- [Task item]: Please find the lines in the entries below that contain the word "left", and copy each one.

- [Listed records]:

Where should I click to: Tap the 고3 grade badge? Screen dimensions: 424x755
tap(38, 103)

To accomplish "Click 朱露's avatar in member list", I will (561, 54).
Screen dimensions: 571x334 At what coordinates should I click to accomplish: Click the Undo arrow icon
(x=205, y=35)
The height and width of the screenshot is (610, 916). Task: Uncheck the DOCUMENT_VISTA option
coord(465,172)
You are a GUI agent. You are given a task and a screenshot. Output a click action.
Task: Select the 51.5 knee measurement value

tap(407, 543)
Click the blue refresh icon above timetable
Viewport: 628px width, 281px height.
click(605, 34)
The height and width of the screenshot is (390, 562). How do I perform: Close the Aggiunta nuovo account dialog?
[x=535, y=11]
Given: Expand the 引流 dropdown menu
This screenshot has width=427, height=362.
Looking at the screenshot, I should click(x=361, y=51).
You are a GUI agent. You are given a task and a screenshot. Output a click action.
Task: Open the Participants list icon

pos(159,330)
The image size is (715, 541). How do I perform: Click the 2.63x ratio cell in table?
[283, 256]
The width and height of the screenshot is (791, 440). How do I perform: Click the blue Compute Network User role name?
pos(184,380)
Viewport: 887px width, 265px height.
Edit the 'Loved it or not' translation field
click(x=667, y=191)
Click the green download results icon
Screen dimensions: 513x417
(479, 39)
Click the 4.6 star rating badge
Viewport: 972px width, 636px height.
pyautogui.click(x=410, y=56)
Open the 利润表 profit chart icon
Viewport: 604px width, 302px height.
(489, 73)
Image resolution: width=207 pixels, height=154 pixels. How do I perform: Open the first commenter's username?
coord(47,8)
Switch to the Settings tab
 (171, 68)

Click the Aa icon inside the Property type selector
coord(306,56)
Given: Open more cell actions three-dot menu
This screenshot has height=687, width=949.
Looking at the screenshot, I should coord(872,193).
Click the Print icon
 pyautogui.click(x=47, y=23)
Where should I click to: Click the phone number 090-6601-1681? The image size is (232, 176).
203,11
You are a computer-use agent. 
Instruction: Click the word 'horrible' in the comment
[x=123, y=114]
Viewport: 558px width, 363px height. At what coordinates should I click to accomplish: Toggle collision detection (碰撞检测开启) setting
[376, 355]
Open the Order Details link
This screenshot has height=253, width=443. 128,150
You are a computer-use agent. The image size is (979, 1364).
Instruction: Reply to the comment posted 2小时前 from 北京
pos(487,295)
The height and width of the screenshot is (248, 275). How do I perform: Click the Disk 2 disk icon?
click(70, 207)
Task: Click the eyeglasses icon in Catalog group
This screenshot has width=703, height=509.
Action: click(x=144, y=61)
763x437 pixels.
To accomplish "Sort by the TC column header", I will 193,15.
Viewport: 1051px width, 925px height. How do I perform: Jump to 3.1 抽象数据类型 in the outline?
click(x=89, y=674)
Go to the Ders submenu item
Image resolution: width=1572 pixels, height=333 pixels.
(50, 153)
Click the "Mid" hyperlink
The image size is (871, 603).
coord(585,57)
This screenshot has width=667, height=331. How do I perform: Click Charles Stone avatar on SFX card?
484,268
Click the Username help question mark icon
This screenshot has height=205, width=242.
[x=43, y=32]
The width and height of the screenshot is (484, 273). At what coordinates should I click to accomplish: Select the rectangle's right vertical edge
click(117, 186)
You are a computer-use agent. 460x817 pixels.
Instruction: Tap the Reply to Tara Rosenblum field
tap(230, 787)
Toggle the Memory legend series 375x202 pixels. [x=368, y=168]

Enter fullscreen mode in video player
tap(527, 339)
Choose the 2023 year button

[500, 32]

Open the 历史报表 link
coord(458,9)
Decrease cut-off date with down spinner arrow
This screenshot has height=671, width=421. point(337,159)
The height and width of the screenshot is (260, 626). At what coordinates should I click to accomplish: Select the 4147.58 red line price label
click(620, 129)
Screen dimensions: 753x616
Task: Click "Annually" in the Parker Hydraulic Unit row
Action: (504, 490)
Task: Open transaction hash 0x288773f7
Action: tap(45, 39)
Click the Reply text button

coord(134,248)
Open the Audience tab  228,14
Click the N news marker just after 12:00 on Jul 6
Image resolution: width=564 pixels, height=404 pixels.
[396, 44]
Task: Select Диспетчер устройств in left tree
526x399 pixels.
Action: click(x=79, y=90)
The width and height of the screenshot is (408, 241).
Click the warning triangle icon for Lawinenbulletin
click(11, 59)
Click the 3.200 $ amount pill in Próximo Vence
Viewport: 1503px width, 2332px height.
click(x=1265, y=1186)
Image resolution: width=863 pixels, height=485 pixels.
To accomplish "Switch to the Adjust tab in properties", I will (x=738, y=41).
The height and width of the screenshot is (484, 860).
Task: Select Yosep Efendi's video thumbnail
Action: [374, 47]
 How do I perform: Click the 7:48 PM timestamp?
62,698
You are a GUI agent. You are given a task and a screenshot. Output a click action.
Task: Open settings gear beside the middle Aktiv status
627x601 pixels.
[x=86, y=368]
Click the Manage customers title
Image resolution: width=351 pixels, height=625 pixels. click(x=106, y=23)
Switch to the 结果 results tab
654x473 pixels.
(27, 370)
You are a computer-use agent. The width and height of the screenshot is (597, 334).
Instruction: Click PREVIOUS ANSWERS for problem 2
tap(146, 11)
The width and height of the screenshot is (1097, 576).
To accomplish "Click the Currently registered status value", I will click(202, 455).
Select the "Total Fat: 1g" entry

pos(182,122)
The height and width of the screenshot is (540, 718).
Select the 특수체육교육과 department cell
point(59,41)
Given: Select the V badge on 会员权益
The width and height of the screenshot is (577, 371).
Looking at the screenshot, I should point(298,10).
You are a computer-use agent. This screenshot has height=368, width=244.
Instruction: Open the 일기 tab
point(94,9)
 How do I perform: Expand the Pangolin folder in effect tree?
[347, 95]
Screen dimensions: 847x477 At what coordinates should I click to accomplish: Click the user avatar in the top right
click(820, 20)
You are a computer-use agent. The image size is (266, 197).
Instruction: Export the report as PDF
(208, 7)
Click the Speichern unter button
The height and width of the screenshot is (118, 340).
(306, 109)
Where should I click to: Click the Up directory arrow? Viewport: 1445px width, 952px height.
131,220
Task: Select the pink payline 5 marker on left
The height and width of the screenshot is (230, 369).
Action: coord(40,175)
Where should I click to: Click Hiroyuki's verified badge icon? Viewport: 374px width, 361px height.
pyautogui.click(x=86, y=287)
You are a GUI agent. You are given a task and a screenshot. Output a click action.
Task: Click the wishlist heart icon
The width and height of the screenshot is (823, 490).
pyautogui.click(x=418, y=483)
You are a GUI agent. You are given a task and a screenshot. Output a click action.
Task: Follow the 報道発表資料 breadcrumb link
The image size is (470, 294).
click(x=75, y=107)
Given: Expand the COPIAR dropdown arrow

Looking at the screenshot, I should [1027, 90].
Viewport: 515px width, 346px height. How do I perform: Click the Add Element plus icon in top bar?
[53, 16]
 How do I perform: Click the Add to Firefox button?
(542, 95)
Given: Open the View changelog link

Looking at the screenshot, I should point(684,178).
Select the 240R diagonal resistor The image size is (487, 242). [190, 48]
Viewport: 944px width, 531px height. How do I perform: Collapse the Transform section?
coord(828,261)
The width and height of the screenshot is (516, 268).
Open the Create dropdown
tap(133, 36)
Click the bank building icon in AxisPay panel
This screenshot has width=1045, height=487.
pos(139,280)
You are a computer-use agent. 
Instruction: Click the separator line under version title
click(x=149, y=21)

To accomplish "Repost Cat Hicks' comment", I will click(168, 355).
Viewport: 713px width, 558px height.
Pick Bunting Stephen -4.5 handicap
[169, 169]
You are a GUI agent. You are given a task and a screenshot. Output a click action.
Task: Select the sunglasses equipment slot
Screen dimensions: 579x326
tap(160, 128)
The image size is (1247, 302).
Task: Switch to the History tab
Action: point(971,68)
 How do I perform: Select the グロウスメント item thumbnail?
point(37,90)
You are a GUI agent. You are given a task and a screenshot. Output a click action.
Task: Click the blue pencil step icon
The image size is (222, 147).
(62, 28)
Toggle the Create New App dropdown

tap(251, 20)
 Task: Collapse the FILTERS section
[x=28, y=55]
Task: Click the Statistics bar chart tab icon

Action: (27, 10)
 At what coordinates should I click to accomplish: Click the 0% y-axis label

- [Your response]:
Task: Select Диспетчер устройств in left tree
Task: Select the pink payline 5 marker on left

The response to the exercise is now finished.